Small details in the FOMC minutes can influence markets

The Federal Reserve (Fed) will publish the minutes of its last monetary policy meeting on Wednesday at 19:00 GMT, in which the Federal Open Market Committee (FOMC) will evaluate monetary policy. It will be key to see whether some policymakers felt it necessary for the Fed to reconsider the 50 basis point rate hike if they saw sufficient evidence to suggest that the slowdown in inflation was temporary. This fact could revive bets for a rise of 50 basis points in the next meeting and weigh on the price of gold.

Otherwise, markets are unlikely to place too much weight on the FOMC minutes ahead of the Fed’s March meeting, when the revised Summary Forecasts will be released.

Continuation of the disinflation trend of the US CPI.

The US Bureau of Economic Analysis (BEA) will publish on Friday at 13:30 GMT the Personal Consumption Expenditure (PCE) Price Index, the Fed’s preferred indicator of inflation. Gold traders and investors will closely watch the data release as core PCE inflation is forecast to rise by 0.4% per month. However, the annual figure is expected to decline to 4.1% in January from 4.4% in December. The market reaction should be direct, with lower than expected monthly CPI inflation weighing on the US dollar and vice versa, with the gold price reacting in the opposite direction.

Considering that the CPI report already revealed that inflation was stable in January, it would be surprising if this data had a lasting impact on the markets.

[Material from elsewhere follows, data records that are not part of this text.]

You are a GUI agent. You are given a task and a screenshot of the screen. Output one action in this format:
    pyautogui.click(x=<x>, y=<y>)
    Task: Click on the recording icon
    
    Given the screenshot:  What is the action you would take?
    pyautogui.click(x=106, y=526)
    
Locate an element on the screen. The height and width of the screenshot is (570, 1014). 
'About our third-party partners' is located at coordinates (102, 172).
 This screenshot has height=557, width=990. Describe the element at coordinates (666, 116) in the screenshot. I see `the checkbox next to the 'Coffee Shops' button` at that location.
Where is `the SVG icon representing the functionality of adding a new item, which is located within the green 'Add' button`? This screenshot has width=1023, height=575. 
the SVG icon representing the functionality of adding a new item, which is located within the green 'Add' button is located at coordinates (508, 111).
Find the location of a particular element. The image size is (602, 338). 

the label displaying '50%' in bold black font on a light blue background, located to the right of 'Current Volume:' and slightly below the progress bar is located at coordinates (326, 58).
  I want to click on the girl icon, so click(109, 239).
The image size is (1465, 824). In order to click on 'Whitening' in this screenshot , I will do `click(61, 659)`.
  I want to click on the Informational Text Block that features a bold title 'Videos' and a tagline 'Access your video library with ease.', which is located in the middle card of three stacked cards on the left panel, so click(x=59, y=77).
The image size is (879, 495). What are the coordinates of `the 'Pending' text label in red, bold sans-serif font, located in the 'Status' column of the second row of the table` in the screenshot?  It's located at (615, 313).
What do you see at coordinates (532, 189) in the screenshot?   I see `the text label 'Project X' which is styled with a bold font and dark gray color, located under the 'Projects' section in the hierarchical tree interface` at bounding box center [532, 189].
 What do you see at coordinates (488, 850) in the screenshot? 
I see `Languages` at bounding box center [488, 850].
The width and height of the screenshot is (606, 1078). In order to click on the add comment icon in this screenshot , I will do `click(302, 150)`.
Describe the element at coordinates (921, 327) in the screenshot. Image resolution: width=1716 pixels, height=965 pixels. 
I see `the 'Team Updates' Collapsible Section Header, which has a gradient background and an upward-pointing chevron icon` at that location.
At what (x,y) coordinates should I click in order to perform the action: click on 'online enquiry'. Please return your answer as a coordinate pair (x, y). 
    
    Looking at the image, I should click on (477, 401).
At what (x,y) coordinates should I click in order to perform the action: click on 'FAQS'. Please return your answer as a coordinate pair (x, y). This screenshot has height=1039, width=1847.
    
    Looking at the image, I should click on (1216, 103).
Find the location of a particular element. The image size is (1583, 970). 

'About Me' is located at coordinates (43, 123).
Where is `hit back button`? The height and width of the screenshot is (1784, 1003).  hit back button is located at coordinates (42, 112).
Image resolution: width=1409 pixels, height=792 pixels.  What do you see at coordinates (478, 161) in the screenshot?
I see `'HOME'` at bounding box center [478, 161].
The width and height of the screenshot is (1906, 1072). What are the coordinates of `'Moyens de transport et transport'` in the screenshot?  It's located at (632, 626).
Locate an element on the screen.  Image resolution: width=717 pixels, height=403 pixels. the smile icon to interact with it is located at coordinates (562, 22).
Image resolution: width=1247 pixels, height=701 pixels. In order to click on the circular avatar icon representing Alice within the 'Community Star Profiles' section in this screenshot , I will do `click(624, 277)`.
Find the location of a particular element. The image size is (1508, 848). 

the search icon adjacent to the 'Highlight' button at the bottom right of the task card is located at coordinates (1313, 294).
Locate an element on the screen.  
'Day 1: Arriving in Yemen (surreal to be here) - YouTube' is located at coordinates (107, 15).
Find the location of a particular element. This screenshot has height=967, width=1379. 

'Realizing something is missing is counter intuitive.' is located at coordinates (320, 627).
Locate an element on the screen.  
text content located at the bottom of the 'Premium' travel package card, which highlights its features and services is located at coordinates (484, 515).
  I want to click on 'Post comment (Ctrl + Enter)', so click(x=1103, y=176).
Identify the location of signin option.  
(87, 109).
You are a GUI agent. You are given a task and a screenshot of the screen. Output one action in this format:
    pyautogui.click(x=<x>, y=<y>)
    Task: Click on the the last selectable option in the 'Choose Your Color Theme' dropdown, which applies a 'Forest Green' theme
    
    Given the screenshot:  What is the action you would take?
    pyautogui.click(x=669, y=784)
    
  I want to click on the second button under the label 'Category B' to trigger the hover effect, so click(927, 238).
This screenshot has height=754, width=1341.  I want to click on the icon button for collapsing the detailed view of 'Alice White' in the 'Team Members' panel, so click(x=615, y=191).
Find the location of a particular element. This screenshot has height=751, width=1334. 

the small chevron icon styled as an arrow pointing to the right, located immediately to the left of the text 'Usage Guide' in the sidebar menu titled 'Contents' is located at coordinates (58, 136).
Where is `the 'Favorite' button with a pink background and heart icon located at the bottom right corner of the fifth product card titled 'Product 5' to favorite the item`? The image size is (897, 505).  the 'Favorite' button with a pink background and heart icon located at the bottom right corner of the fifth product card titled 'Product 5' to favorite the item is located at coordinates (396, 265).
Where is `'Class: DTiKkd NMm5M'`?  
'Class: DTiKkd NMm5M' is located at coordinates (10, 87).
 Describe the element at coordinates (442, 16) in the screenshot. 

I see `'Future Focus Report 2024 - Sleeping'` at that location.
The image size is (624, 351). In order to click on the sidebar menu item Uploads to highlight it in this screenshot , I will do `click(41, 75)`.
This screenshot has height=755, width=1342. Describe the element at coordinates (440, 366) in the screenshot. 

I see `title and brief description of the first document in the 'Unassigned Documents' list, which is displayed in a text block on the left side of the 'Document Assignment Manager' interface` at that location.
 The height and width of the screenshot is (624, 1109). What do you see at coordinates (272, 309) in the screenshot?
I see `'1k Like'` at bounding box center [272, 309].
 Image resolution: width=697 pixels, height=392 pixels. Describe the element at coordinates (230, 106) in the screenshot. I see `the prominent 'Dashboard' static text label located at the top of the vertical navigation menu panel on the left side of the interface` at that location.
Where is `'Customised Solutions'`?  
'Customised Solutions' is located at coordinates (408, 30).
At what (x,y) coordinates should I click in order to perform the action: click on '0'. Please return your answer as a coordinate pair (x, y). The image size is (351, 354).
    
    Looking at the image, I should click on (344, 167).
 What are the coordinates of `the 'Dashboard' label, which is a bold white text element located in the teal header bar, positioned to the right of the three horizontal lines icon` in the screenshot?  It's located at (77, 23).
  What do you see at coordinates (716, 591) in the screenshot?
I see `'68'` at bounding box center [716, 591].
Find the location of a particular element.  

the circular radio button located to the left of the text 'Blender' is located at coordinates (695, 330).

Commerzbank lowers gold price forecast to $1,800 by mid-year

Commerzbank strategists have noticed the correction in the gold price observed during the month of February and, consequently, have adjusted their mid-year target for the yellow metal downward:

“In response to the Fed’s steeper rate hikes – we now expect rates to peak at 5.5% – we have lowered our mid-year gold price forecast to $1,800 (was $1,850). However, the second half of the year should see a durable recovery, as the US economy is then likely to experience a slump that is likely to trigger further rate-cutting expectations. Therefore, we maintain our year-end forecast at $1,950.”

Gold Price in 2023: Ups and Downs

The financial markets have been a tale of two tales for the first part of 2023, in which the price of gold has reflected in its price action like no other asset. XAU/USD maintained a bullish trend throughout January on market optimism about slowing inflation and continued dovish comments from the Federal Reserve, only to return sharply to the old dynamics in February, following the encouraging report from non-farm payrolls (NFP). The fact that the US economy created more than 500,000 jobs in January changed market expectations that the Fed would ease its monetary policy, and the dollar returned to the throne of the king of the market.

The price of gold opened the year at $1,823.76 and reached a year-to-date high of $1,960 on February 2, right between the Federal Reserve’s first meeting of the year and the surprising release of the US jobs report. from January. Since then, the downtrend has been relentless, reaching levels close to the annual opening, around $1,830.